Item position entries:
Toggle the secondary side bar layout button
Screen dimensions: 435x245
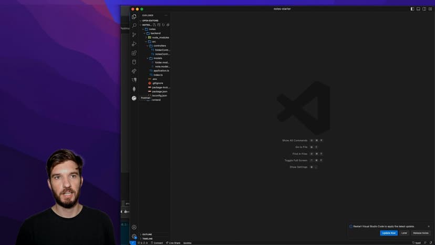pyautogui.click(x=424, y=9)
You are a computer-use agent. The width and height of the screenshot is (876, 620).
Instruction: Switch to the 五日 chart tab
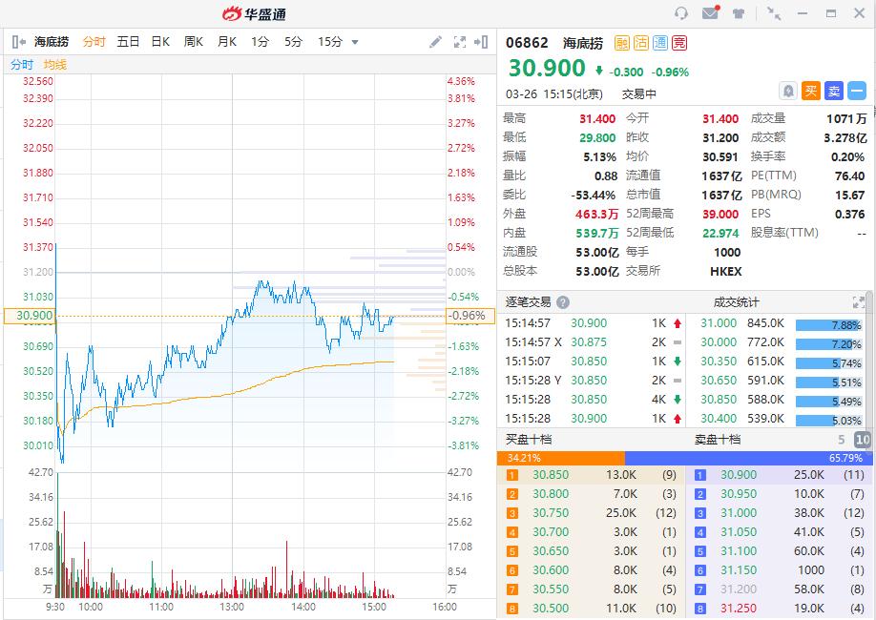click(x=128, y=42)
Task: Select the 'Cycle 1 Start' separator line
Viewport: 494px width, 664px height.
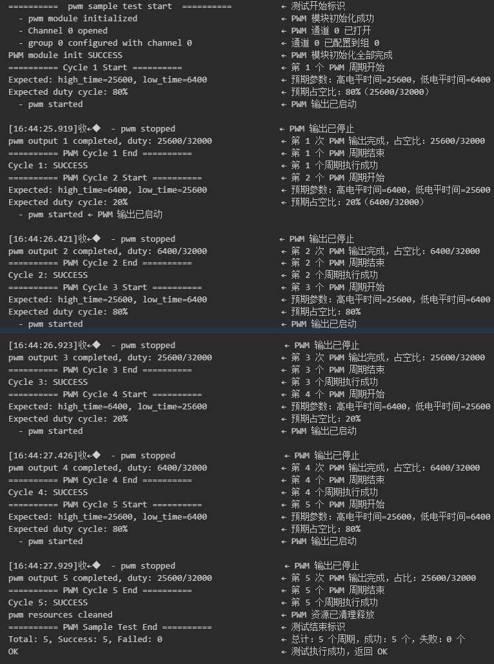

__SHORT TASK__
Copy the lines of the material above exactly as they stand, leaving out the pictures.

__SOLUTION__
Toggle the secondary side bar layout button
Screen dimensions: 435x245
pyautogui.click(x=424, y=9)
You are a computer-use agent. The width and height of the screenshot is (876, 620).
Instruction: Switch to the 五日 chart tab
click(x=128, y=42)
Task: Select the 'Cycle 1 Start' separator line
Viewport: 494px width, 664px height.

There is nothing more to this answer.